* Start Data excerpts *

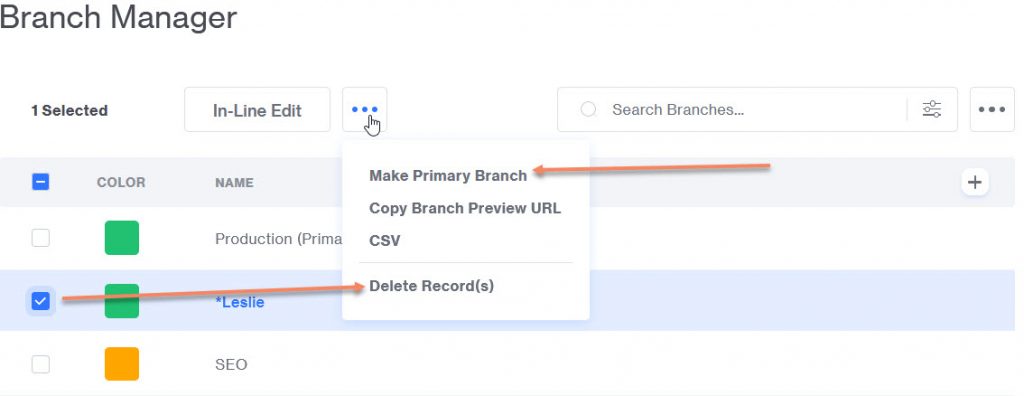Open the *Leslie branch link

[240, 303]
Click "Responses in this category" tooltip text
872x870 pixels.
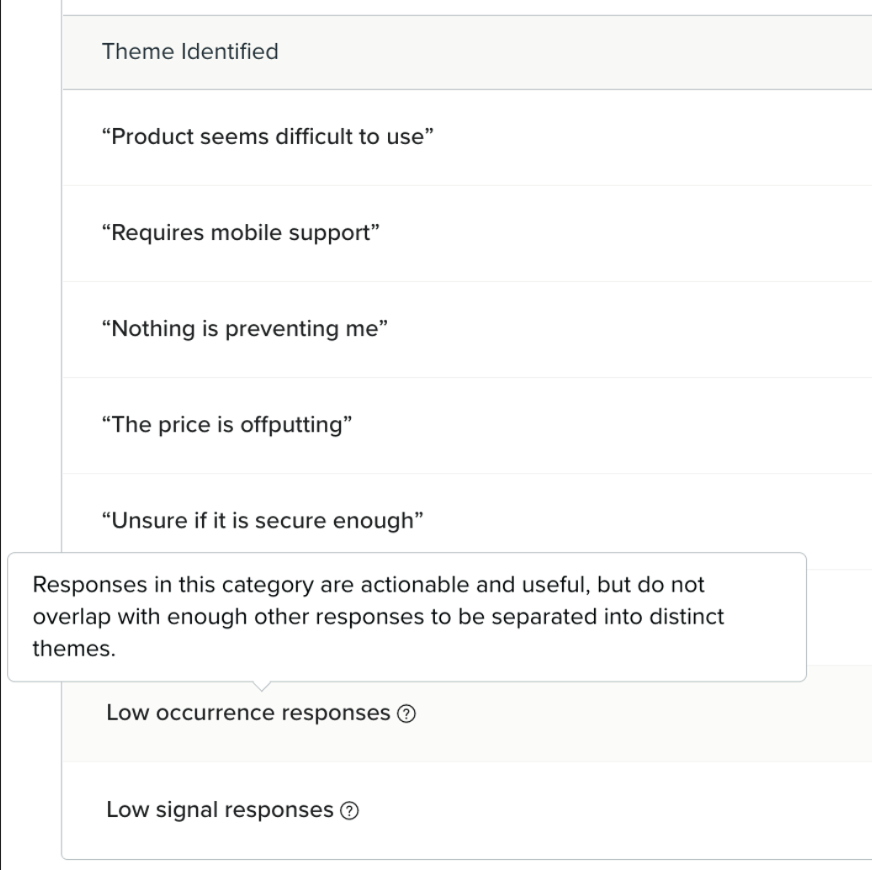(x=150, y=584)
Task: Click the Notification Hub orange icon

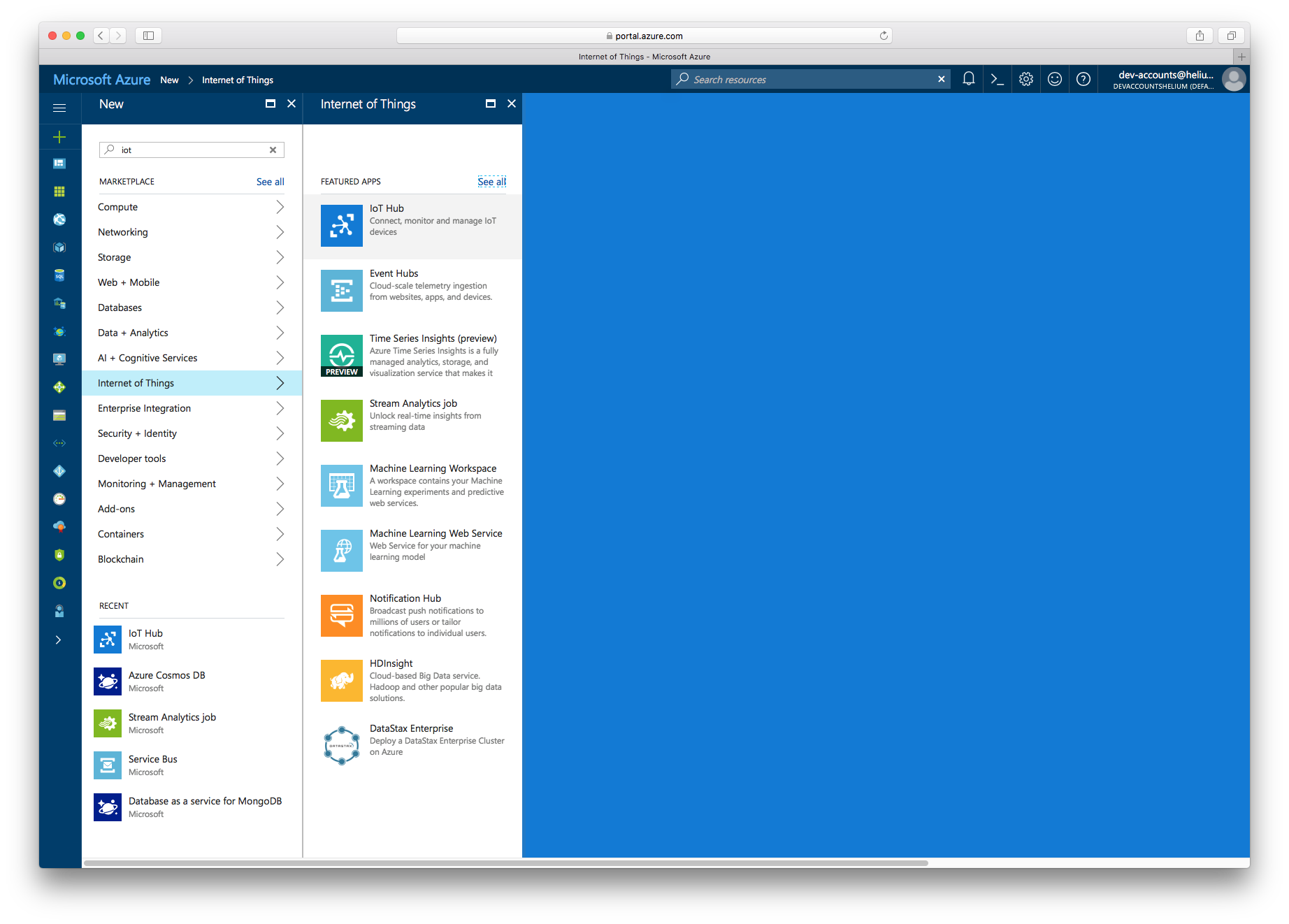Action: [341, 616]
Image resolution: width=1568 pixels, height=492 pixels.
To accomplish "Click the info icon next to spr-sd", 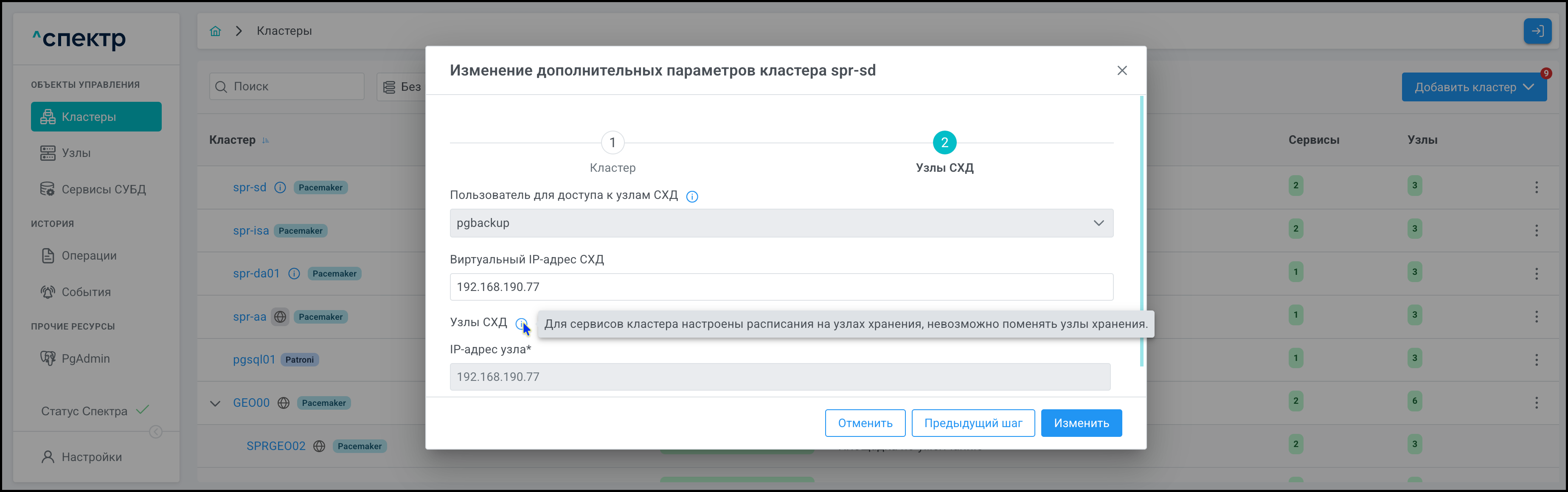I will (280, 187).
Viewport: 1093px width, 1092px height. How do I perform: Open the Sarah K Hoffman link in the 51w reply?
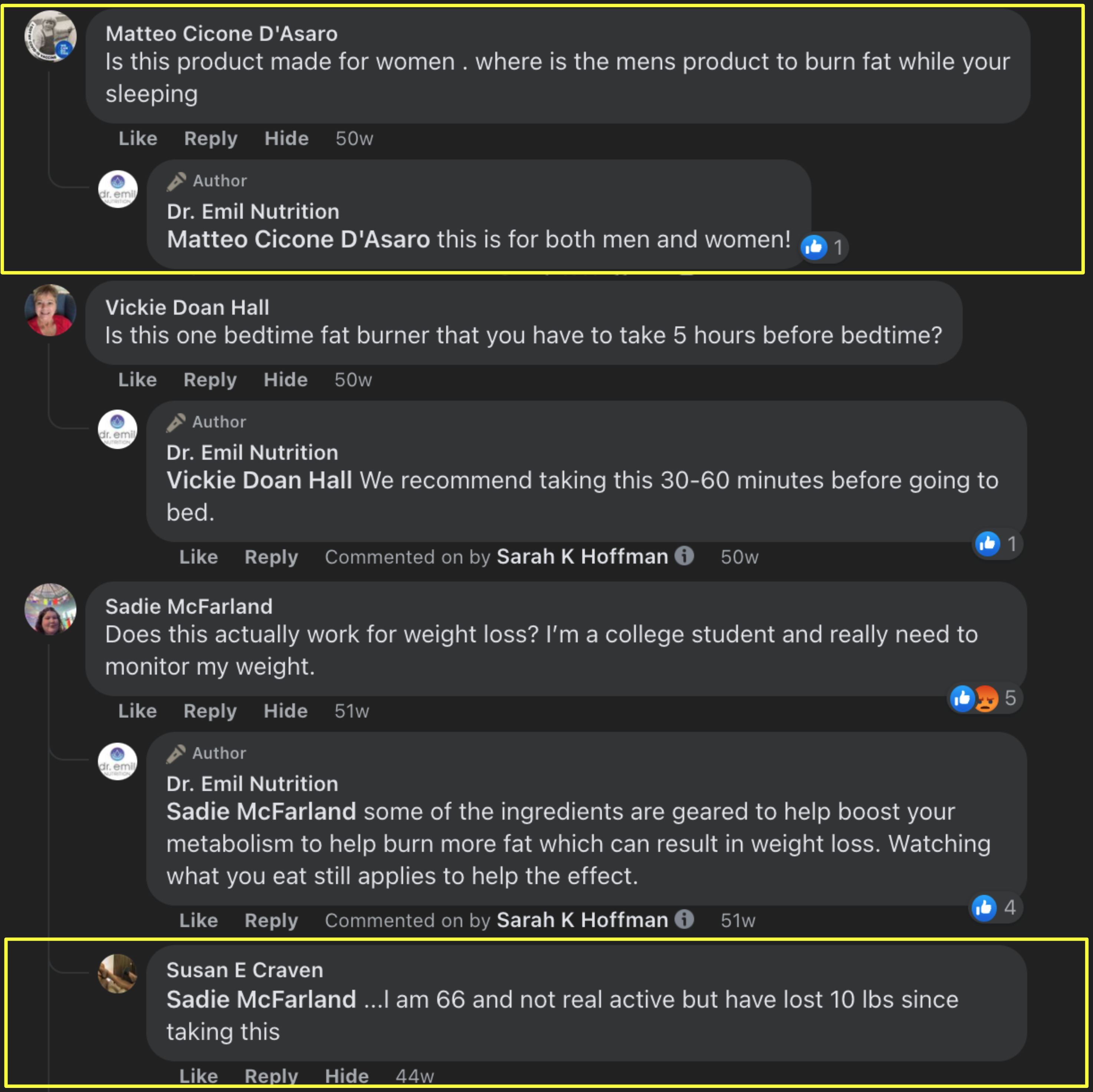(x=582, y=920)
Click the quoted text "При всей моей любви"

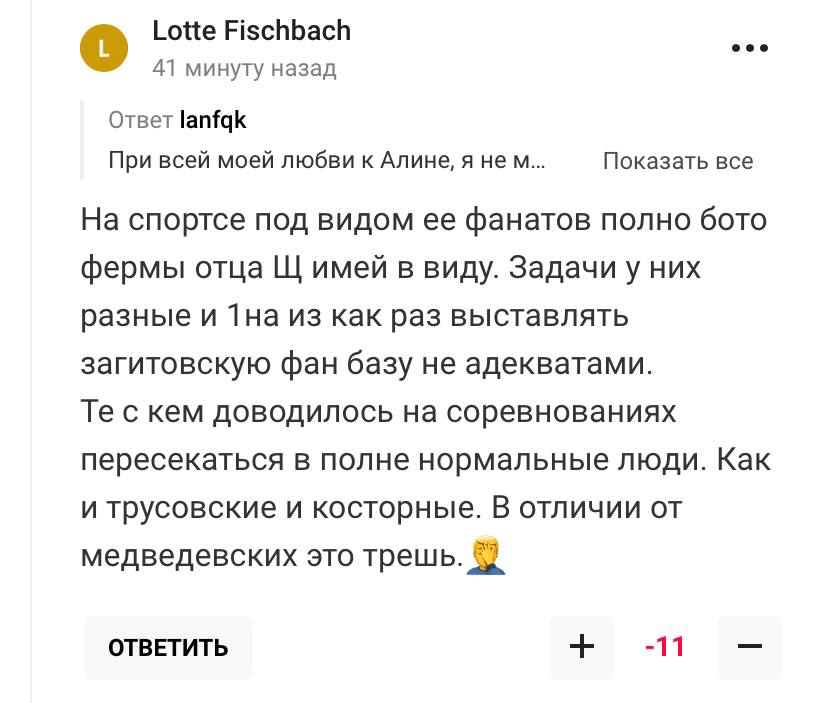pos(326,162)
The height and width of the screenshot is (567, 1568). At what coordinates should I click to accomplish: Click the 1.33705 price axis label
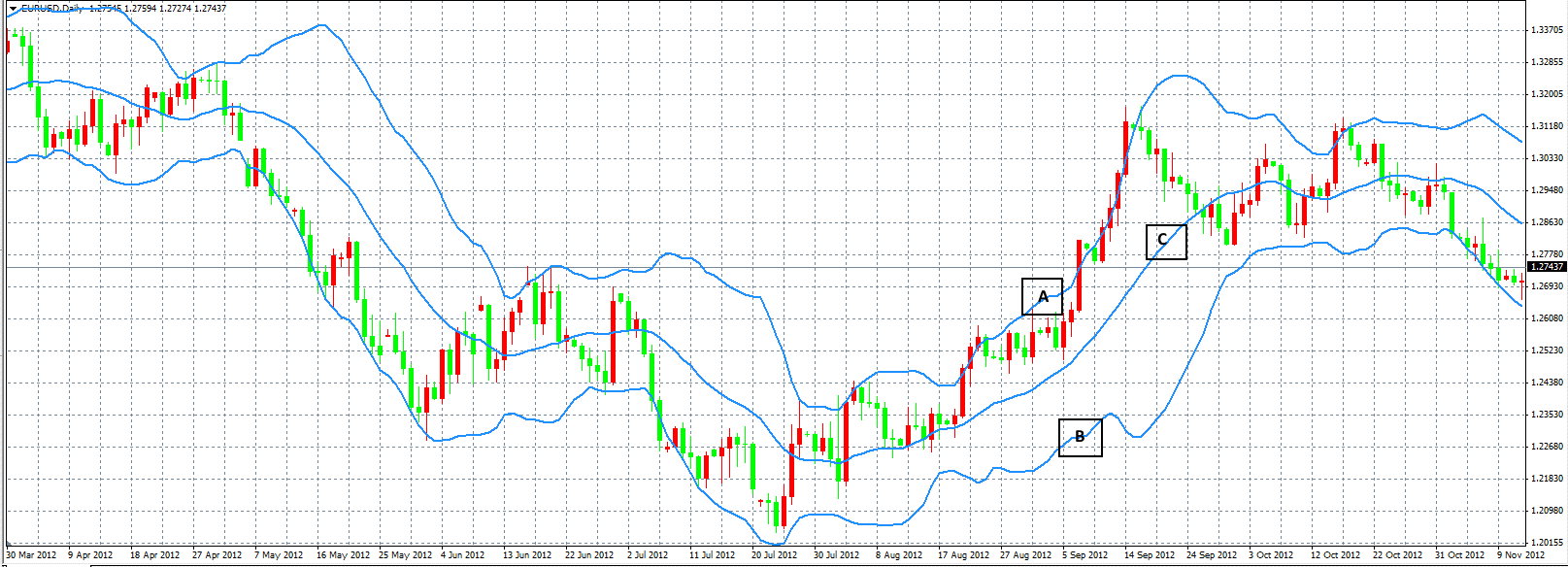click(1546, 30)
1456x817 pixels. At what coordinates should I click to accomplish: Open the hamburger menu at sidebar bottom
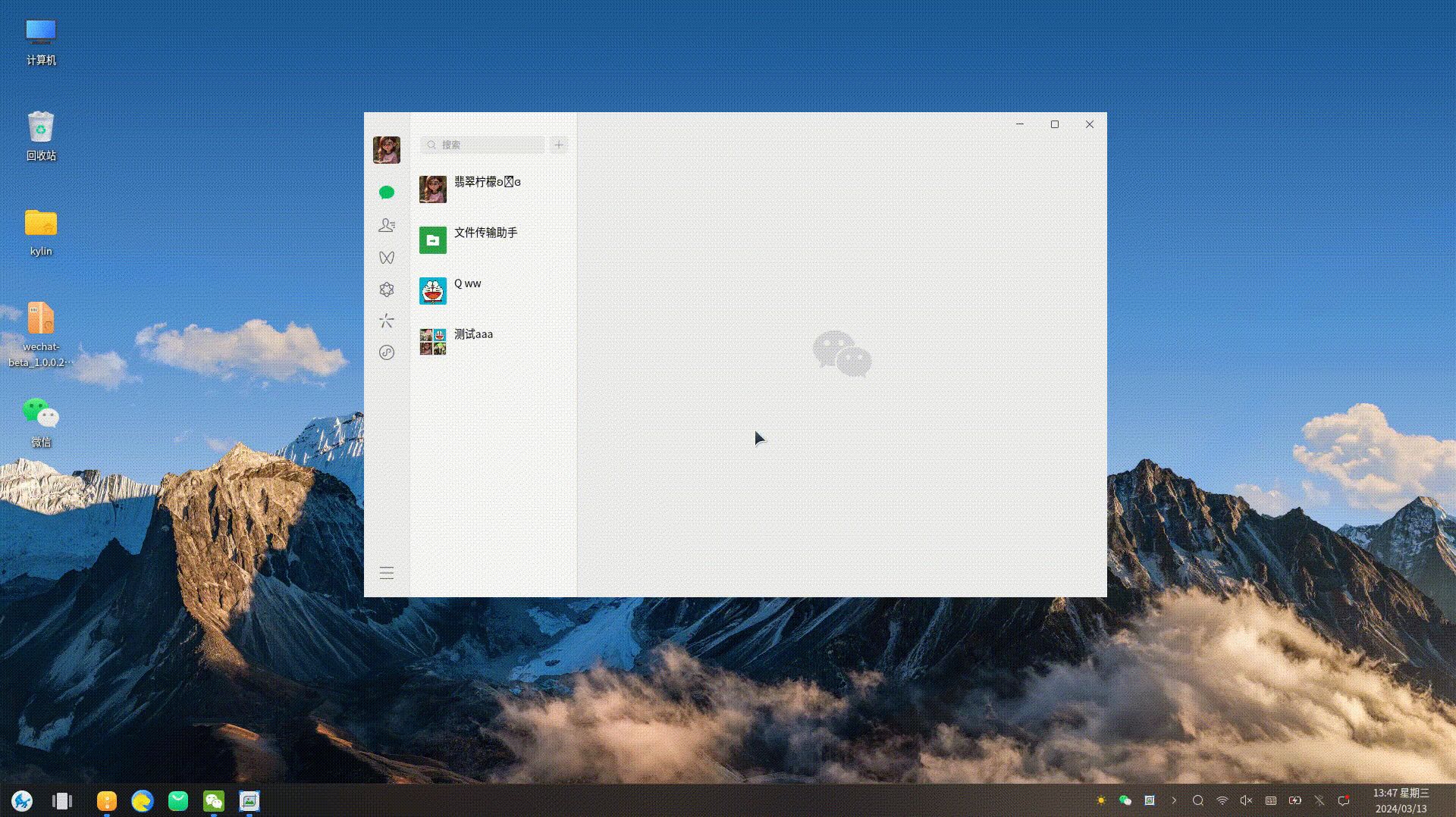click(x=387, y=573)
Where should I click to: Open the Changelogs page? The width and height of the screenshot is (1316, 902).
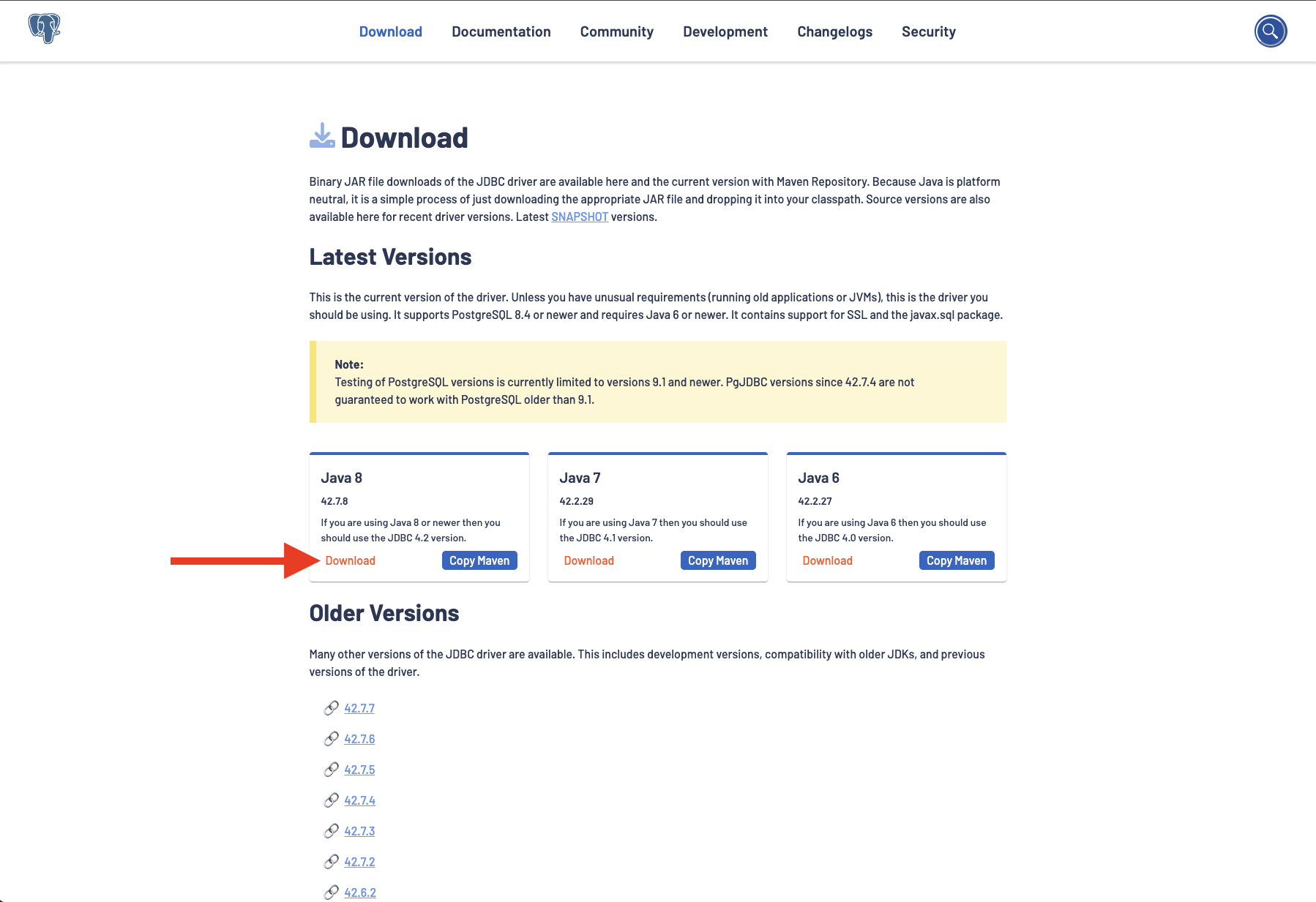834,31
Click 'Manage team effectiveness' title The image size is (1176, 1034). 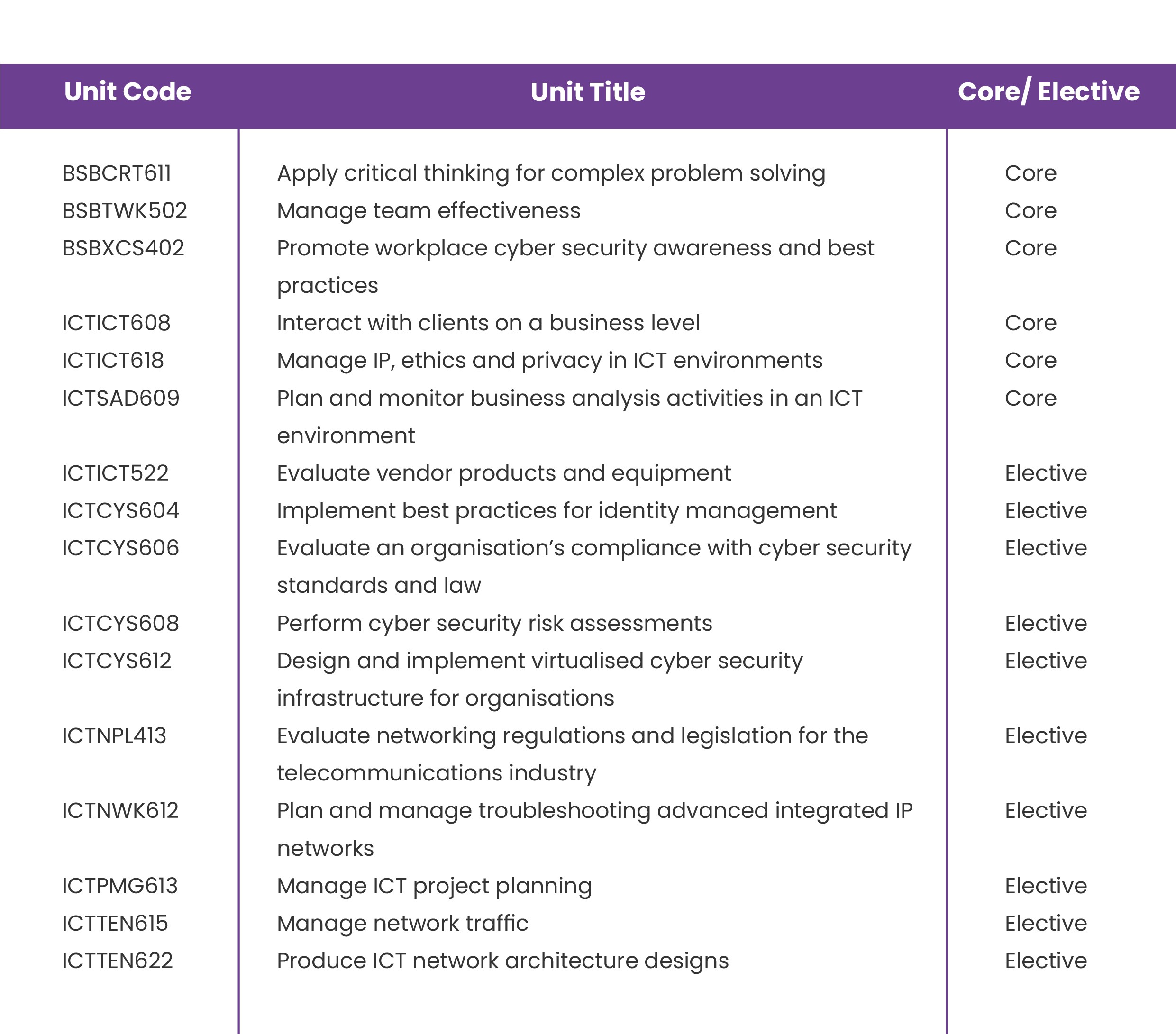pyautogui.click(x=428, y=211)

* End Data excerpts *

Copy out, in full, each line above that contains the word "coordinates".

The height and width of the screenshot is (567, 1568). At what coordinates should I click to accomplish: Click the 1.33705 price axis label
1456x817 pixels. At what coordinates should I click to accomplish: Open the hamburger menu at sidebar bottom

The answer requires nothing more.